Determined to pass on the lessons picked up along way
Getting back from injury is top target in year which promises so much for versatile back
Planning a wedding is difficult at the best of times but as a professional rugby player plying your trade for one of the top sides in a World Cup year, it can become overwhelming.
Luckily, Johne Murphy swats aside pressure and the Rathangan native is keeping a calm head as he plans out the rest of the season.
The 31-year-old, who has played twice for Ireland in uncapped internationals, is looking for an immediate return to fitness and a spot in the Munster starting 15 as his primary objectives.
"My hand is healing well. When I injured it, it was kind of a freak incident because I don't know how it had happened. It was the Thursday before the Saracens game and we were just running through plays towards the end. I stepped in for one of the lads when I was supposed to be on the bench.
"Towards the end of the session my hands were so cold that I didn't even realise it. I went over to our physio Shea McAleer at the end of the session and my hand was making a clicking noise.
"He said it could be ligaments, but to have a shower, warm up and come up and see him. But I couldn't even put my socks on. He knew there was a bit of trouble there so I went for an X-ray and unfortunately found there was a spiral fracture in my hand," says Murphy.
That was the beginning of a month-long lay off and he knows the significance of this block of matches. Last weekend Munster's comprehensive 33-16 win over Cardiff Blues showcased some of the fledgling talent that is on offer in the province.
With the internationals away on Six Nations duty and Munster out of Europe each Pro12 fixture takes on an even greater importance as they edge towards the top of the standings. With 95 appearances and 12 tries in his Munster career to date, Murphy recognises that his experience could be crucial over the coming months.

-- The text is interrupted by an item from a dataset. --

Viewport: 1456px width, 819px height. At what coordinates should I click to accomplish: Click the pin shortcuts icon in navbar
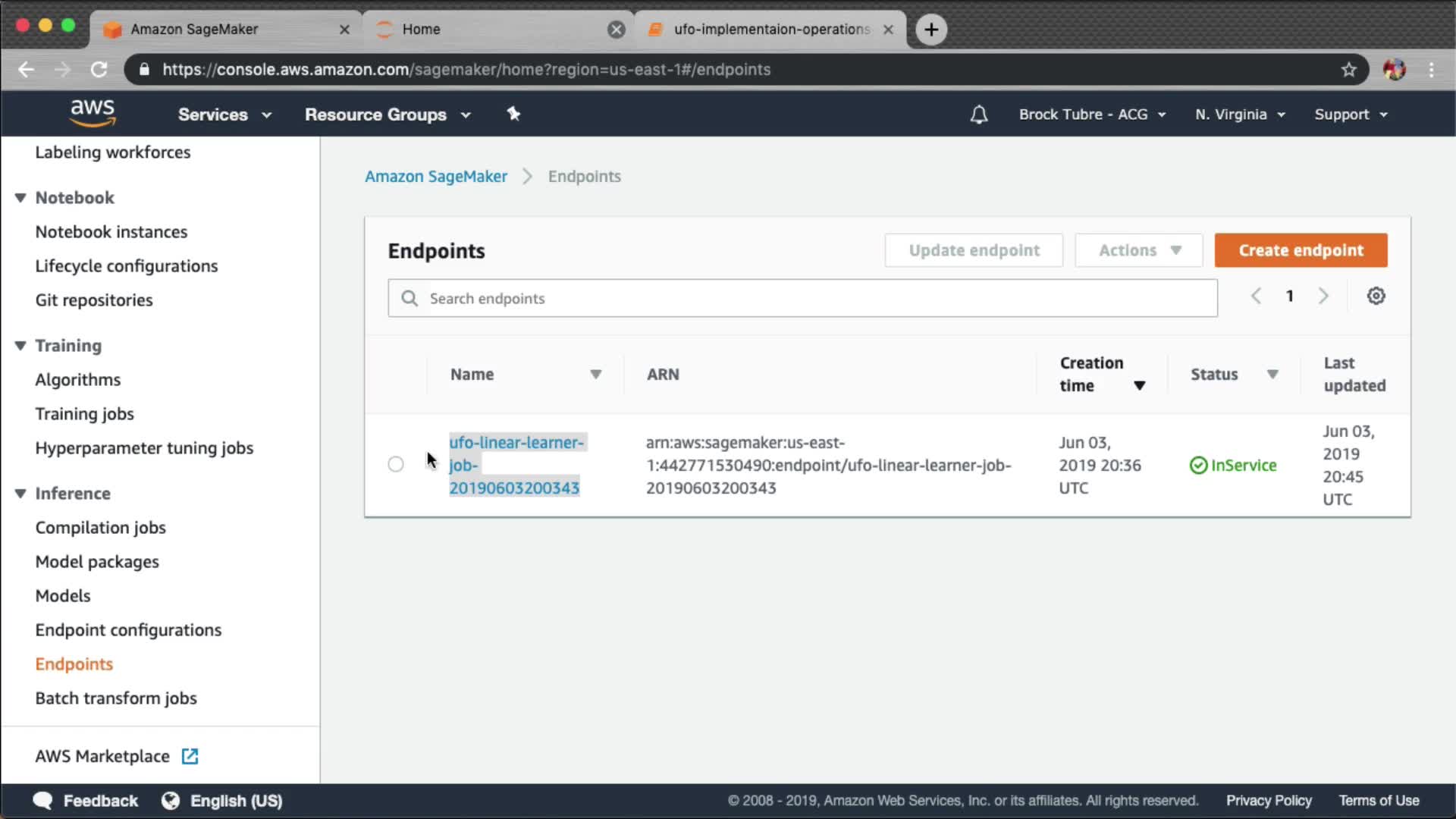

"Our exit from the Champions Cup has very much concentrated our minds on where we needed to get to. After results last weekend we're are in the top two of the Pro12 and this block of four games is massive because of the guys that teams are missing.
"If you win these four games or you have performances that get results and get you points, you can really be sitting pretty at the top running into the last stretch of five or six games, and hopefully looking at that home semi-final that you really need.
"I feel that I can certainly contribute to the younger guys. I went through a lot myself through the years and I think that it is important that I help out as much as I can, to lead from the front in basic standards, basic training standards and all that sort of stuff.
"That is role that when you are young you look at the other guys and you think you will never be one of those guys but unfortunately age always catches you at some stage.
"That is the role I have now, I think Denis Hurley and Andrew Smith and the older guys in the backline, we are trying to do that. You see Denis was captain that just shows the leadership qualities that he does bring to the squad.
"There are only three or four of us in the back, it is important that we do try and kick on and really push things forward."
Murphy is set to wed his fiancée Kate Ryan at Clonwilliam House, Wicklow in June and the planning is well under way in that regard as he sets his short-, medium- and long-term goals for 2015.
The hand injury is first up, with a regular Munster starting jersey and then he says he will take it from there.
He seems relaxed, but this is all coming from a man who said he was unperturbed as he approached a penalty in the infamous Cardiff shoot-out to decide the Heineken Cup semi-final in 2009 where his former club Leicester Tigers beat Cardiff Blues.
He made 86 appearances scoring 23 tries for Leicester as well as being voted Supporters' Player of the Year in 2008, but he missed his kick and was certain it would cost his team a place in the final.
"To be honest, I didn't feel the pressure because I actually performed well in the game. I was very confident walking up to it. For me I was probably a bit too, 'Okay this is going over', and 'I am going to kick it over rather than just place it over the bar'.
"Most place-kickers will tell you that it is about your rhythm rather than trying to kick the ball all the time. I was probably a bit too pumped up and wellied it rather than trying to place it.
"But in general I felt quite good walking up, I had a couple of chats with the guys. When people had said who is going to take one, the kickers are first and when we had our three kickers - Sam Vesty, Julien Dupuy and Geordan Murphy had taken them I said I am next. So I was pretty confident and I felt it was something that I could definitely do.
"When I missed, for me it was more so the fact that you feel that you let everyone else down, to have the feeling to you let the guys down that you are working day in day out with.
"Thankfully, it only lasted for only 90 seconds or so because Scott Hamilton kept us in it."
But those are the moments which typify the peaks and valleys of a career and Murphy is looking forward to writing the next chapter on and off the field in what promises to be a busy and eventful year.